* [Reading text]:
►

The case involved, as earlier indicated, a dispute about a relatively small disparity in overall result in a case where the values of the property the subject of the proceedings was agreed. The written submissions themselves (Exhibit 6) do not reveal any complex issues of fact or law that needed to be addressed.
The trial took four days. The father himself, in earlier parts of the written reasons for objection refers to the fact that the affidavit of evidence adduced by him contained what he himself said was (and what on the face of the document would appear to be) irrelevant material. The preparation of written submissions is a time consuming task.
I accept the assertion manifest in the bill itself that ten hours work was involved. The issue is, however, the extent to which the opposing party should, in effect, pay for that work. The fact that I have found that written submissions are a “necessary document” within the meaning of Item 201 does not mean that the whole of the time taken in the preparation of that document is to be allowed on a taxation; whether a particular item is allowed or whether a particular amount is allowed within an item must each, as the Rules contemplate (see eg. Clause 6.35), be governed by the principle that the costs should be “reasonably necessary for the attainment of justice” and “proportionate to the issues in the case”.
It seems to me that an allowance for half of the amount claimed achieves the proportionality required. I repeat, this seems to me to have been a simple case. Accordingly, I find that five hours is a reasonable amount to allow in respect of this item. I allow five hours at $300.00 per hour, a total of $1,500.00. I accordingly tax off $1,100.00.
(d) Effect of Findings
It will be recalled that I have approached this item afresh. Accordingly, in order to arrive at the correct “net effect” on the Registrar’s initial assessment, it is necessary to add back the $2301.25 taxed off by the Registrar. The calculation needed to calculate the amount to be taxed off in light of my findings, then, is: $1195 + $4800 + $1100 - $2301.25 = $4793.75
Items 550 to 553 of the Bill
These items all relate to fees charged by the wife’s legal costs consultants invoiced in February 2007. $506.00 has been disallowed in respect of assessment fees of $2,506.00.
In broad compass, the husband’s objections in respect of these items rest upon an assertion that Hartwell’s work was, in effect, incompetent and therefore they ought not be entitled to charge the fee.
The particulars of that assertion appear to be that 139 items were conceded as being disallowed, of which 109 relate to expenses in and about properties owned jointly by the husband and wife. Those items include a claim for GST, which as Schedule 3 makes clear, are included within the item charges. The husband submitted that 228 items out of a total of 651 were conceded and that therefore “no credibility should attach to the account from Hartwell’s”.
The submissions of the husband reveal no error on the part of the Registrar.
Item 635 of the Bill
The objection here relates to a claim for $2,400.00 to draw written submissions in respect of the wife’s application for costs ultimately granted by O’Reilly J.
Again, this is an issue where the absence of reasons presents significant problems to a reviewing court. I propose to adopt a similar course to that outlined in respect of the previous item.
Reference to Item 635 simply shows a total amount of $5,280.00 payable to counsel in respect of “court attendance” on 12 July 2007. It seems to be common ground, however, by reference to each of the written reasons for objection and the submissions in response, that this sum comprises, in part, the amount of $2,400.00 for eight hours preparation of written submissions.
The written submissions made on behalf of the wife in the proceedings before me assert that:
“the submissions speak for themselves and the judgment of her Honour Justice O’Reilly of 12 June 2007 is evidence that the costs issues raised were of some significant complexity. Indeed, her Honour’s judgment itself is some fourteen pages.”

◄

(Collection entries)

►

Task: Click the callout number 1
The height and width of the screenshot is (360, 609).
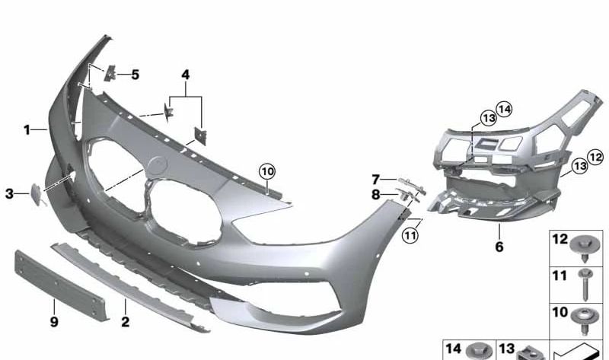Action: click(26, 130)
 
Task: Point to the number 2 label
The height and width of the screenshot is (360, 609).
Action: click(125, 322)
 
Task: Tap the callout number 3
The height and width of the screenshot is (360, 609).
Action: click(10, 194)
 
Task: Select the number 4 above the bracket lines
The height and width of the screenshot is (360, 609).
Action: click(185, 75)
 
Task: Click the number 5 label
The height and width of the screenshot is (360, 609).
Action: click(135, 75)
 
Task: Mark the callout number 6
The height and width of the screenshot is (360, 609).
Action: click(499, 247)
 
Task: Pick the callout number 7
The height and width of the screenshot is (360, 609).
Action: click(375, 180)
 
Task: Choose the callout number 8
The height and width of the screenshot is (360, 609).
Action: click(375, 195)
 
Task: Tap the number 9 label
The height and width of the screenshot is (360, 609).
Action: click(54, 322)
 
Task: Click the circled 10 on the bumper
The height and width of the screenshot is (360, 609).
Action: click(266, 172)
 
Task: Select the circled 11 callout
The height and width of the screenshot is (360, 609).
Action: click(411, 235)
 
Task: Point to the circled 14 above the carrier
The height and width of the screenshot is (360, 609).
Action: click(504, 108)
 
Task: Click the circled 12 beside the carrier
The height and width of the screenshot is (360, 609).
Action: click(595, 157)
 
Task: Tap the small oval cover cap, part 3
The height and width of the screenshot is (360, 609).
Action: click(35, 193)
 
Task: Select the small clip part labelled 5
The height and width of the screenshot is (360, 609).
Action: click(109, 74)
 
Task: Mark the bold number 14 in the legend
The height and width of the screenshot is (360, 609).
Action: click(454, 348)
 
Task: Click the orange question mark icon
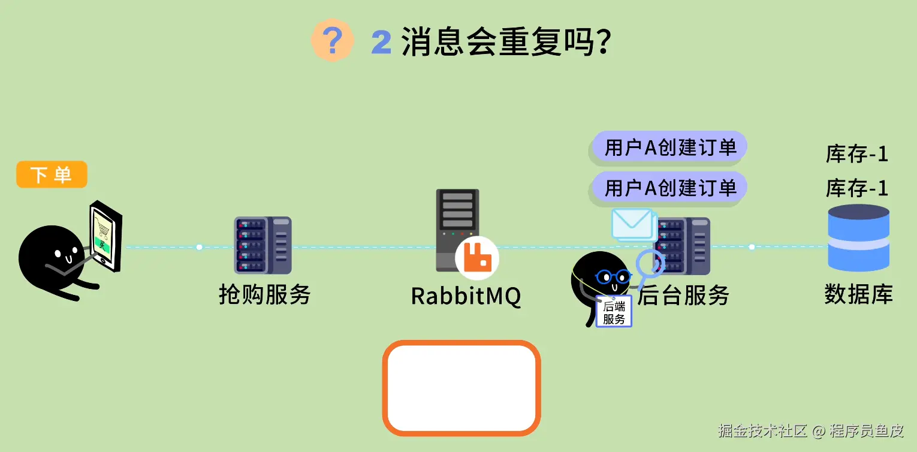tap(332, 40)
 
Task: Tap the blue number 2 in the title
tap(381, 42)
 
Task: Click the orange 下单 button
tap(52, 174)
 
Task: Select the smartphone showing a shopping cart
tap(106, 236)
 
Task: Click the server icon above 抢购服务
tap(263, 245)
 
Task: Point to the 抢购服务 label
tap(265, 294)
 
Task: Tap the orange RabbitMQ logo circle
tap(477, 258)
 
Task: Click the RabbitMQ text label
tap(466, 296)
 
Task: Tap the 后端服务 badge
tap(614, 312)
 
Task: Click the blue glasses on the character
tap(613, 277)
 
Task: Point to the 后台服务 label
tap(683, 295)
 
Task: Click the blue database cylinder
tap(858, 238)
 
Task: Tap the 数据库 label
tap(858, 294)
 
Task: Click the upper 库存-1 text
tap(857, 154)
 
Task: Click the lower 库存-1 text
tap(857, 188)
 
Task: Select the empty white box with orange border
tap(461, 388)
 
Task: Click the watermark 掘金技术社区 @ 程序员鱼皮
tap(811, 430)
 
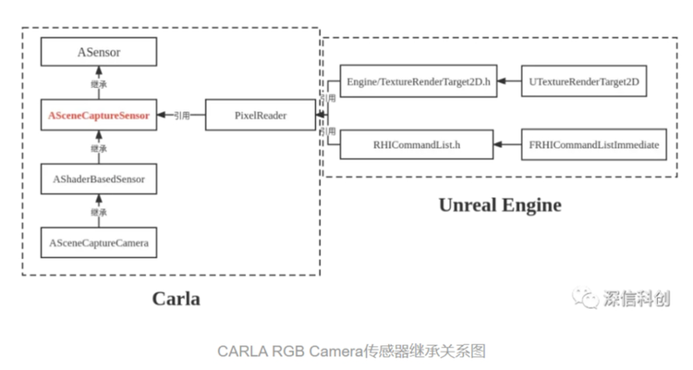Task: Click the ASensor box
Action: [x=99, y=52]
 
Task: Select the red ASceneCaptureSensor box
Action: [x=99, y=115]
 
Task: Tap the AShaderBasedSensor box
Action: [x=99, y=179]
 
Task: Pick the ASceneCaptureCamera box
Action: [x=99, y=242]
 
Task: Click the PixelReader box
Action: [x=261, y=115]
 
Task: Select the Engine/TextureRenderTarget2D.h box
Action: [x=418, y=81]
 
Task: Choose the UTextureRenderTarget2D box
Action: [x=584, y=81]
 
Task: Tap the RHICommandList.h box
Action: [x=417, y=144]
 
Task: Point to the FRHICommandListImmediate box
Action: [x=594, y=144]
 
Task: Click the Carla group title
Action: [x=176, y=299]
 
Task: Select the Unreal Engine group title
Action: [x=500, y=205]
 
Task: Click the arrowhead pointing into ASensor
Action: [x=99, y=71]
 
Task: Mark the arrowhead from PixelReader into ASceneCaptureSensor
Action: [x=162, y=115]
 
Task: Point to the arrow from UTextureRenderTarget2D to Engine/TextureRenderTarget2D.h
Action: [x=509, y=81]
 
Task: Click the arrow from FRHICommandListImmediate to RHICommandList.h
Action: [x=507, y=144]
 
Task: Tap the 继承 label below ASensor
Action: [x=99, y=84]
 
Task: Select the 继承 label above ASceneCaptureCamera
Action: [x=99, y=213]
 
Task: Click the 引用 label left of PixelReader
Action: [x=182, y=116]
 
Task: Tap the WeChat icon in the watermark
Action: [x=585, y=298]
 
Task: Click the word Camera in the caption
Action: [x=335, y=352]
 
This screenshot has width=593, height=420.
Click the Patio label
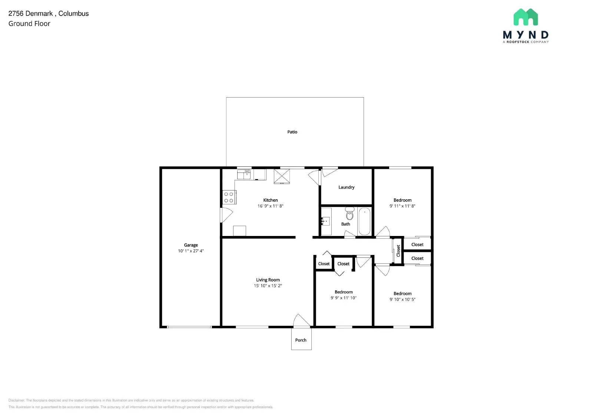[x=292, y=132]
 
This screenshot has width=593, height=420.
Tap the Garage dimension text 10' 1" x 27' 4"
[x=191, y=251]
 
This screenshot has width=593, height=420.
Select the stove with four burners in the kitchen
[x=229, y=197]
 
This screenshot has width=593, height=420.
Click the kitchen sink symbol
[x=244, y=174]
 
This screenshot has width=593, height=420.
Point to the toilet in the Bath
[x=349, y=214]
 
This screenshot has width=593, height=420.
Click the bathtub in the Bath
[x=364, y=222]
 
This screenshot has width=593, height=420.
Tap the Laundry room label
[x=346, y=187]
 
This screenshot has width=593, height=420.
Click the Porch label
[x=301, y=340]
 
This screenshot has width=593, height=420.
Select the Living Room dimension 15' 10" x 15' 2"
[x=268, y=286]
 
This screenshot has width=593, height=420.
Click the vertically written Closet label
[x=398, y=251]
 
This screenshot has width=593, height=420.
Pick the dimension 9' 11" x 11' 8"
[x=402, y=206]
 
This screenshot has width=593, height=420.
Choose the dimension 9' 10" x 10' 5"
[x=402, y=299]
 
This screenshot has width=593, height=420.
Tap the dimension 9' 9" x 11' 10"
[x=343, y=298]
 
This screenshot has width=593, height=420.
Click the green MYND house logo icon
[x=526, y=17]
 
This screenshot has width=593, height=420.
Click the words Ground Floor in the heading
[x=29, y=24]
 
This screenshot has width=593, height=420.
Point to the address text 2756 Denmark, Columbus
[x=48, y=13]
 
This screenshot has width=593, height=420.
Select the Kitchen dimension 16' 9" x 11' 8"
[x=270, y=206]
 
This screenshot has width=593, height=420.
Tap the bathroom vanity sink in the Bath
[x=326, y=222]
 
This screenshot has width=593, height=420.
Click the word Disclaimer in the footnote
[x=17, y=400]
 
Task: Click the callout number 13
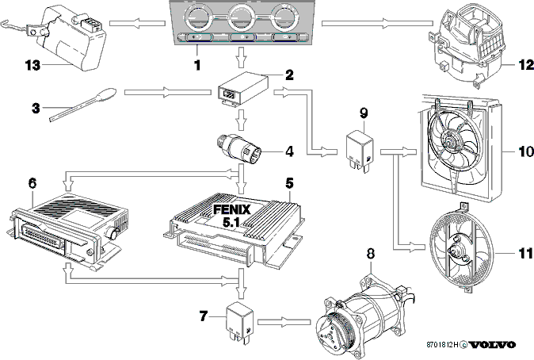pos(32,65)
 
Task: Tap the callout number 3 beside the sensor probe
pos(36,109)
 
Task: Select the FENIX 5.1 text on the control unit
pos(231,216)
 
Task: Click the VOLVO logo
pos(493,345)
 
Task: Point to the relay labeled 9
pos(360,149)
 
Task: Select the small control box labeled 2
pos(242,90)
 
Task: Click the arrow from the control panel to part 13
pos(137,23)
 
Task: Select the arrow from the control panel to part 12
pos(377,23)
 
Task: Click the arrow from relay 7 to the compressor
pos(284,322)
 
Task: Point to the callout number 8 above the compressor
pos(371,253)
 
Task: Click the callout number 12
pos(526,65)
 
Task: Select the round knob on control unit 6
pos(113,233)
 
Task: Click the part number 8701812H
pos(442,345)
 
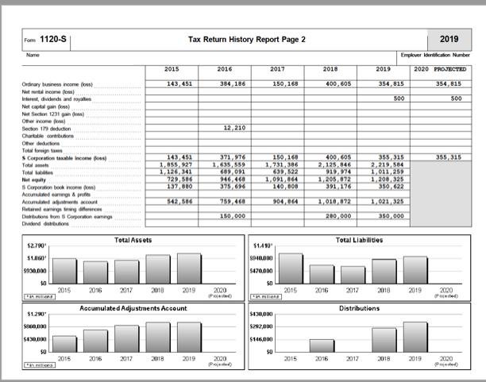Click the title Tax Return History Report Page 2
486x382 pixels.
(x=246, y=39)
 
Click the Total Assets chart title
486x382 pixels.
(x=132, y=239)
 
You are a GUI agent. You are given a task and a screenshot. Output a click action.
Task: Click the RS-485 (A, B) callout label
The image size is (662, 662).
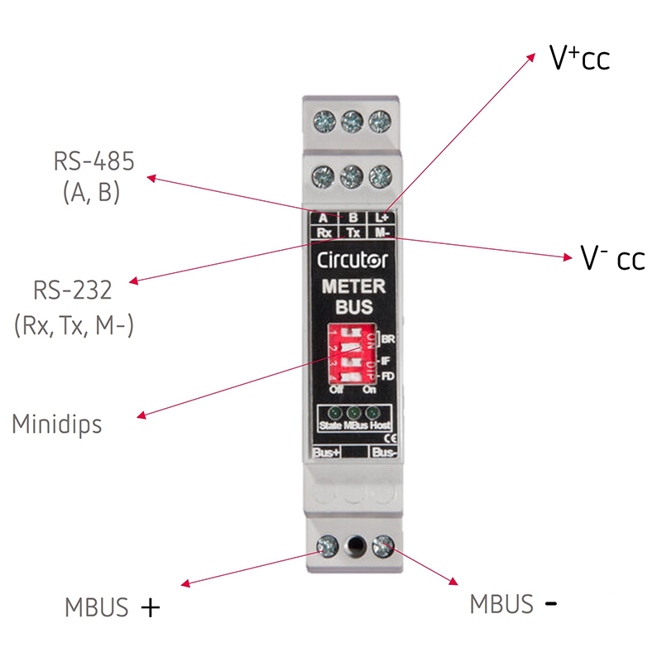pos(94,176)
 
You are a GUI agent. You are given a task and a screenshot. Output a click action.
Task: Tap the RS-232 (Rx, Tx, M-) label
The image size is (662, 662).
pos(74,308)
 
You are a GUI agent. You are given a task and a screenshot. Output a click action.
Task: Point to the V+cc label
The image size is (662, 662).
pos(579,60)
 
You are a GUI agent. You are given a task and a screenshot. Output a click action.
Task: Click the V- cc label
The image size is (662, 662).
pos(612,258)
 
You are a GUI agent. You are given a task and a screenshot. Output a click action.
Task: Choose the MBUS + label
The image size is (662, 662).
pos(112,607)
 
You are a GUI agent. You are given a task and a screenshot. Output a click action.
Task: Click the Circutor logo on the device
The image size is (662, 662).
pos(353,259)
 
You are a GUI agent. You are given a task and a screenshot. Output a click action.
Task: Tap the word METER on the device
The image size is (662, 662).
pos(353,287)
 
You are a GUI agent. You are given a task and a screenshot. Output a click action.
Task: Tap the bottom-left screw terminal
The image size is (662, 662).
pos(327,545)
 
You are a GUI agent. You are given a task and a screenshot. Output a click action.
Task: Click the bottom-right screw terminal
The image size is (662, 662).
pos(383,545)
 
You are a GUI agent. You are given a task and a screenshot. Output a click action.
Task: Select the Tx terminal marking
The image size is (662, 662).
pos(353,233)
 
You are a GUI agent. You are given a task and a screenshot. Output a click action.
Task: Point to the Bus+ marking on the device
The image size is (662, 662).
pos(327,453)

◄

* [Given problem]: Write out the costs ruling again, starting with "Again, this is" and going on through "the previous item.", replacing "significant problems" with "serious difficulties". The data were drawn from a different source than the text.

* [Response]:
Again, this is an issue where the absence of reasons presents serious difficulties to a reviewing court. I propose to adopt a similar course to that outlined in respect of the previous item.